> **テキスト抜粋**
####################
らららクラシック

 

30分バレエまるわかり“ロメオとジュリエット”王子が白鳥に恋をする物語といった「夢のような世界」を描いた19世紀のクラシックバレエ。それに対して、20世紀に登場したドラマティックバレエは、誰もが共感できる普遍的な人間の喜びや悲しみを描いた。シェークスピアの戯曲を元にロシアの作曲家プロコフィエフが手がけたバレエ「ロメオとジュリエット」はドラマティックバレエを確立した歴史的傑作。バレエになじみのない観客にも分かりやすい表現で、大人向けのドラマを描き、バレエの歴史に革命を起こした。バレエ「ロメオとジュリエット」が成し遂げた3つの革新に迫る。

台本の革新 全編を通して物語を描く

台本の執筆にあたって、プロコフィエフクラシックバレエの定番だったあるシーンをカットした。物語とは直接関係ない踊りのシーンだ。例えば、「白鳥の湖」では、王子が白鳥に姿を変えられた姫と出会った後、大勢の白鳥たちによる踊りが続く。プロコフィエフは、全編をストーリーに関わる場面にすることで、すべての踊りが物語を雄弁に語り、感動の深さを倍増させたいと考えた。
####################
> **目標**
バレエ「ロメオとジュリエット」についての文章によると、プロコフィエフが台本の執筆にあたってカットしたのはどんなシーンか。 データはここでは一切使わない。

> **提供データ**
####################
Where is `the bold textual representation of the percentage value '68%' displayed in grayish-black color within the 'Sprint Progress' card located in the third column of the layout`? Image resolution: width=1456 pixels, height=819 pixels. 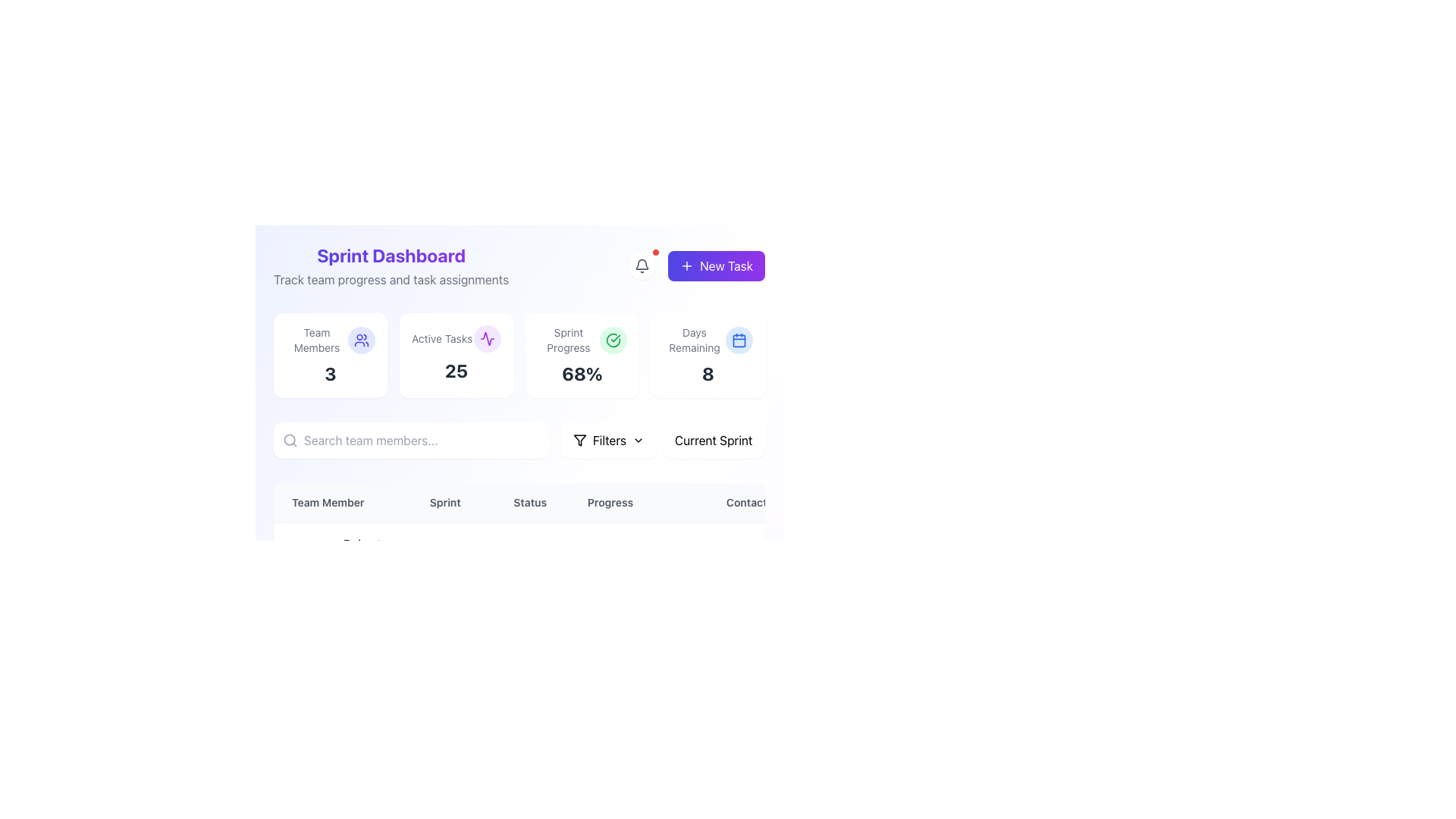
####################
> **解答**
クラシックバレエの定番だった、物語とは直接関係ない踊りのシーンである。